Church/State relations were thrashed out in the thinking of Scottish theologians and preachers in the most practical of ways. The Covenanters in the 17th century were hounded and harrassed and summarily executed on the moors and in their own homes for maintaining that Christ, not James or Charles, was the sole Head of the Church on the earth. The Disruption Fathers struggled for years, in the mid-nineteenth century, in church courts and civil courts, to maintain that the State had no jurisdiction in ecclesiastical matters such as the appointment of ministers – and when they could finally make no more headway, they walked away from all the financial, and social, benefits of an establishment whose terms they could no longer conscientiously concur with.

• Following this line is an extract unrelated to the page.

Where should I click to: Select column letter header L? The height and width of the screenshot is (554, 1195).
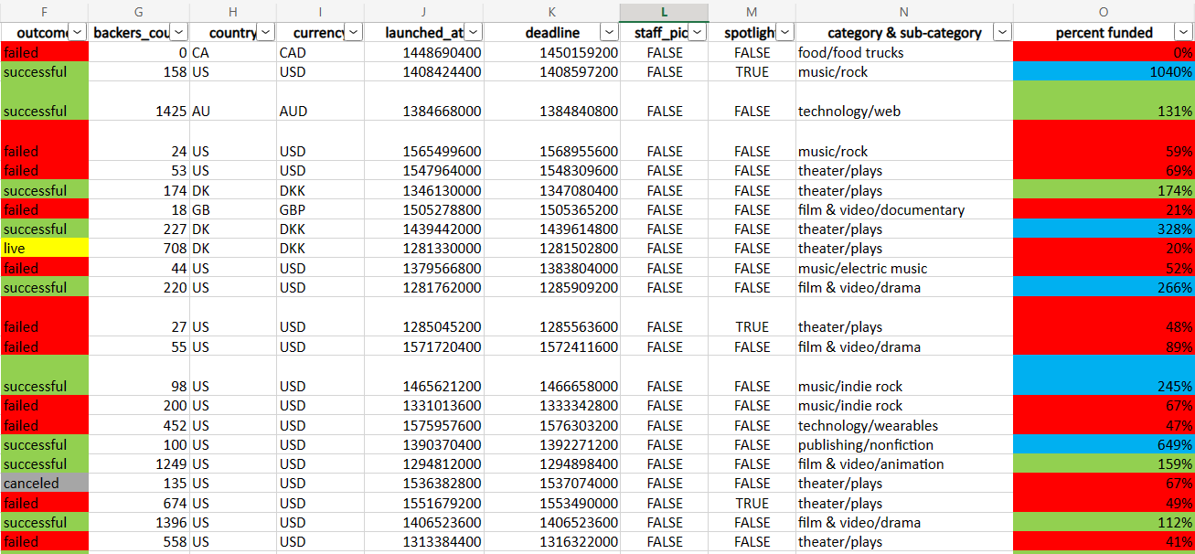pyautogui.click(x=664, y=12)
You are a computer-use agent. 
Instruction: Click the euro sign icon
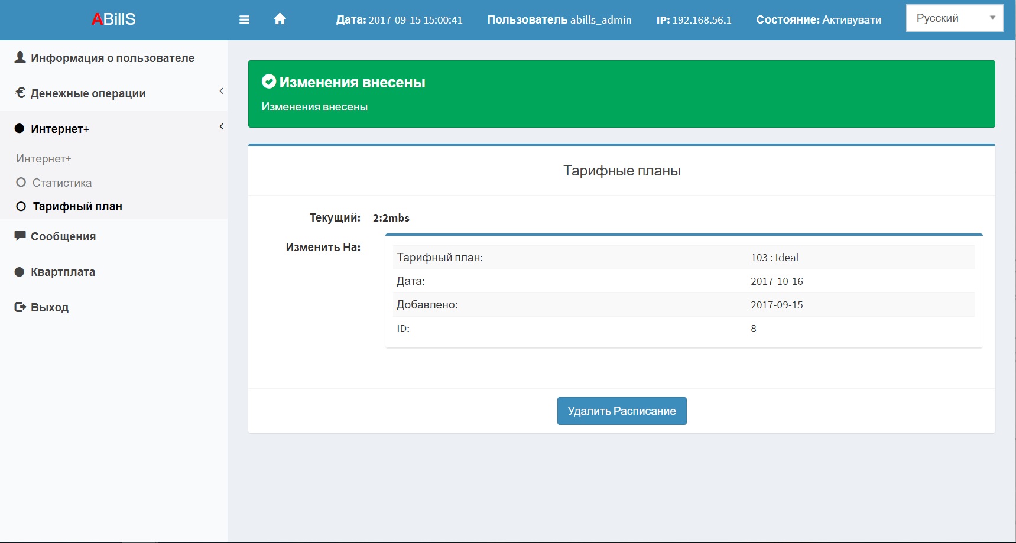[20, 93]
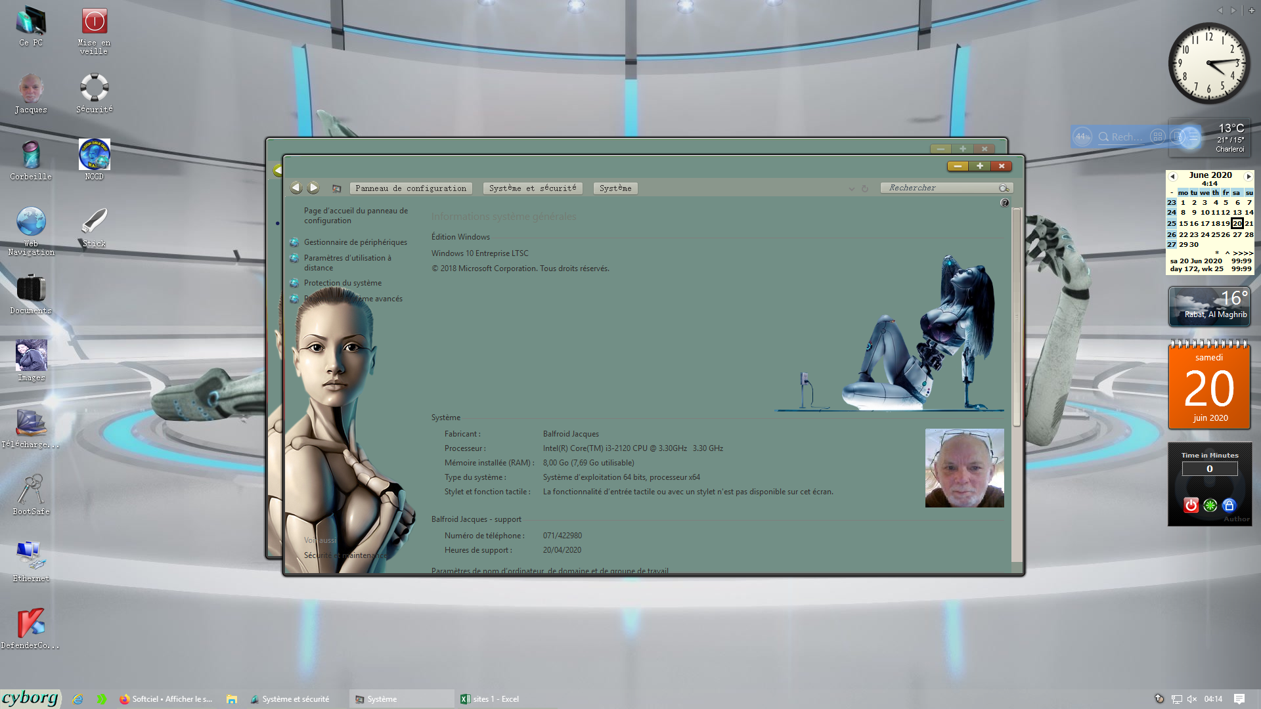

The Scottish churchmen utterly repudiated the idea that the Church was a creature of the State, or that it exercised its authority and functions by the permission of the State. Their views of the nature and worth and authority of the Church were rather more elevated than ours may be today – the Church was an honourable institution, divinely ordained, with divine authority – the power of the keys was real, the pronouncements of church courts were binding, church discipline was a serious matter, and so on.

They also, of course, respected and venerated civil authority, as an institution just as surely divinely ordained. The powers that be are ordained of God. They would obey any obscure or silly – or even oppressive – dictates of the civil magistrate, just as long as they weren’t expected to disobey divine dictates. They would rather, in all seriousness, risk their livelihoods and their lives, than obey Caesar instead of Christ. In the same way as they firmly believed that the Church had no business wielding the civil magistrate’s sword, they would never concede that the State had any right to administer the keys.

So far, so noble and enlightened: but they also believed that there were areas of life where the Church’s rightful sphere and the State’s rightful sphere overlapped. In these areas, as opportunity would arise, civil and ecclesiastical authorities were to be helpful and supportive to each other. These areas can sometimes seem to be firmly believed in in theory and not always clearly spelled out in practical terms, but they did include things like the State contributing to the temporal support of the Church (stipends, buildings, etc), the Church loyally and supportively praying for the civil authorities (a real spiritual benefit!); Church and State cooperating in the provision of education, and so on. As Neil Macleod put it,

“In civil matters the church is subordinate to the state, and in spiritual matters the state is subordinate to the church. The authority which constitutes and limits the power in each province, civil and ecclesiastical, is the will of Christ expressed in his own Word. The whole matter may be summed up in the time-honoured Latin tags; the state has no power in sacris but only circa sacra; the church has no jurisdiction in civilibus but only circa civilia.”

Contemporary controversies over the role of Church and State, such as are waged in the blogs of the Reformed online, tend, from what I can gather, to be fixated on extremes which take not much notice of these time-honoured advances made in the Scottish context. Either the Church is argued to have powers in civil matters and allowed to wield the sword (or, ahem, the stone), or else the area of overlap and opportunities for mutual helpfulness are eliminated from the scene. Both camps claim to stand in the Genevan tradition, but I’m not so sure but that if Hugh Miller or Thomas Chalmers or one of their colleagues was to survey the Reformed blogosphere, they would have little trouble identifying the former as some odd hybrid of Ultramontanism and Westminster, and the latter as the ever-objectionable Voluntaryism.

Though we quit the Establishment, we go out on the Establishment principle; we quit a vitiated Establishment but would rejoice in returning to a pure one. We are advocates for a national recognition of religion — and we are not Voluntaries.